◆ Goal:
List each line of the records below that contains the string "icon", counting only matches with the same capitalization.

◆ Data entries:
§ §

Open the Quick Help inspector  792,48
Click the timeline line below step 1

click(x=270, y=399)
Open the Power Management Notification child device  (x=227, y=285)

§ §

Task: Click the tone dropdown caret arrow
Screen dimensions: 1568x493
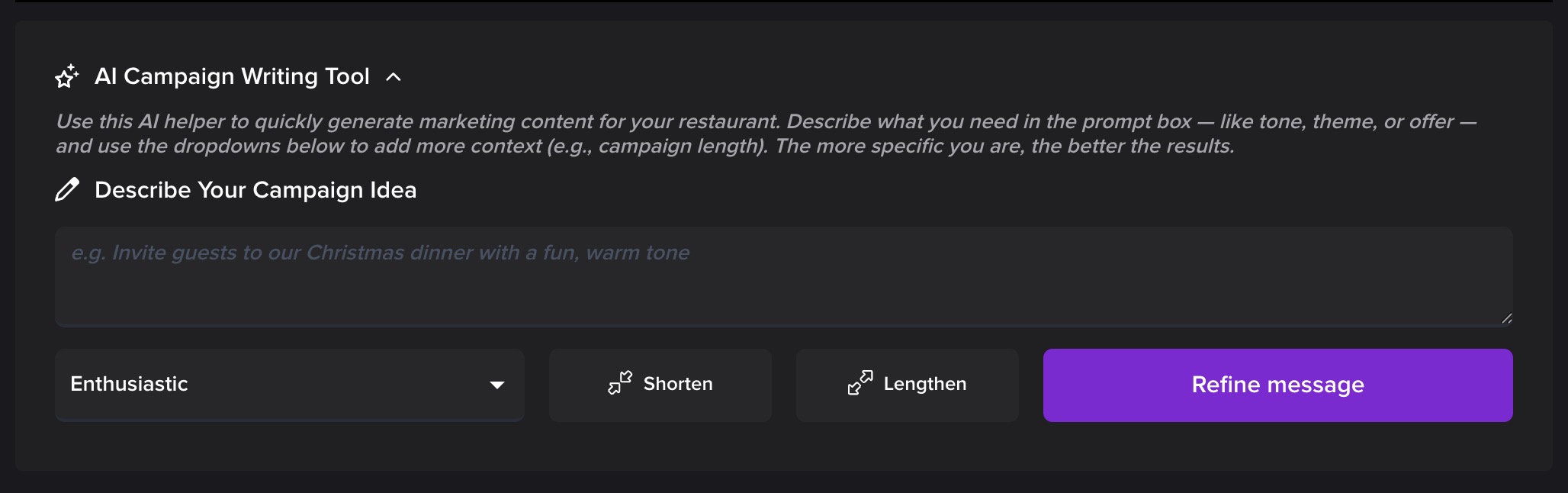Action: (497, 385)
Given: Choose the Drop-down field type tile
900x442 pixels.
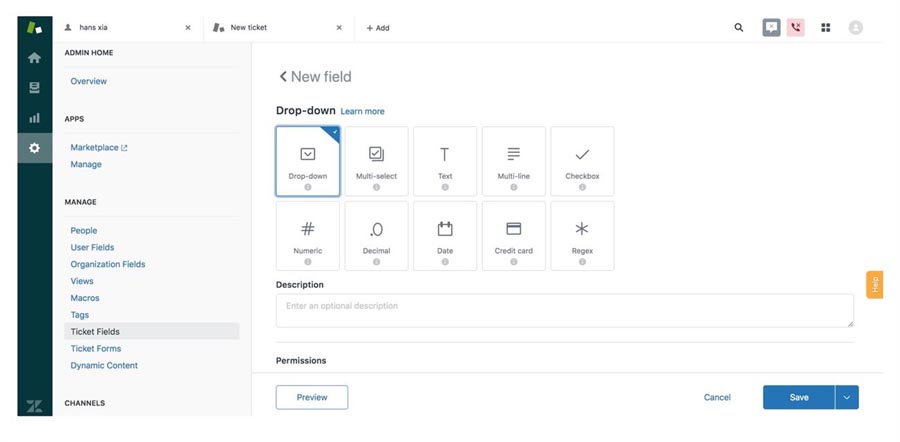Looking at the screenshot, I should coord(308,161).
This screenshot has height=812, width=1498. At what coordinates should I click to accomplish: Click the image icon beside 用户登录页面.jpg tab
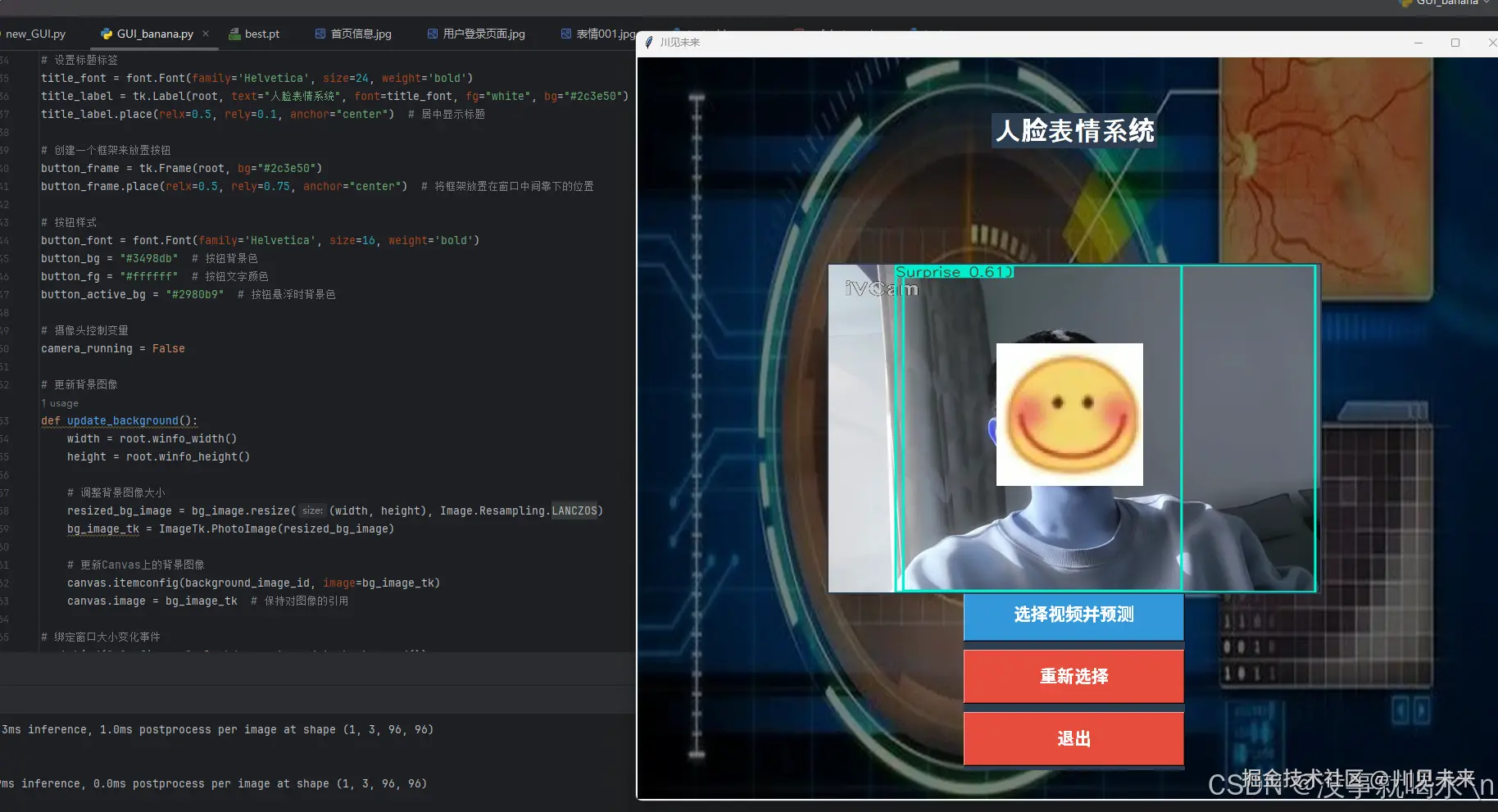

§ §

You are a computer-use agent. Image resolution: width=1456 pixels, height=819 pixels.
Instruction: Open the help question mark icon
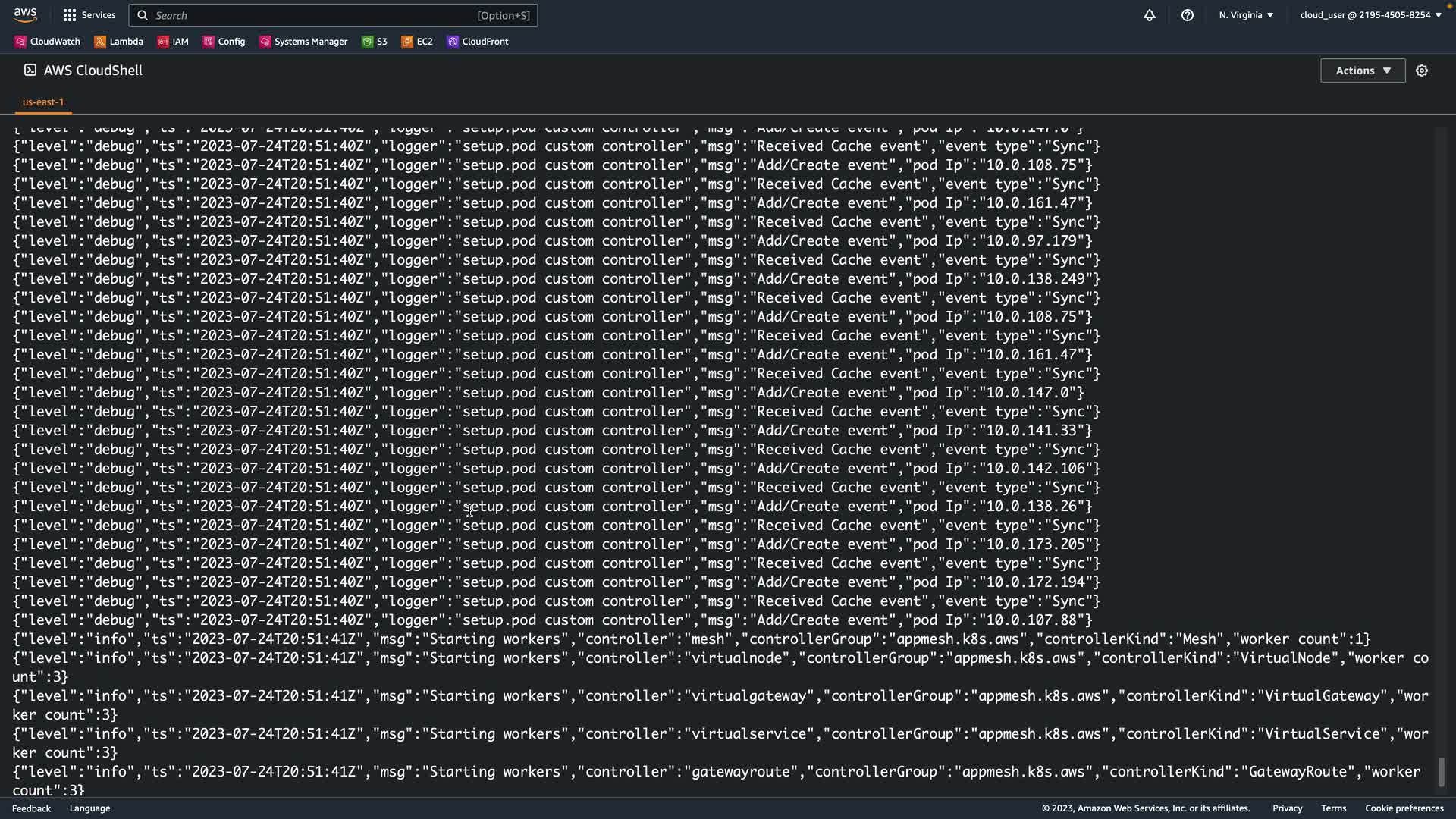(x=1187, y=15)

§ §

◆ Expected output:
This screenshot has height=812, width=1498. At what coordinates should I click to accomplish: Click the image icon beside 用户登录页面.jpg tab
Instruction: Open the help question mark icon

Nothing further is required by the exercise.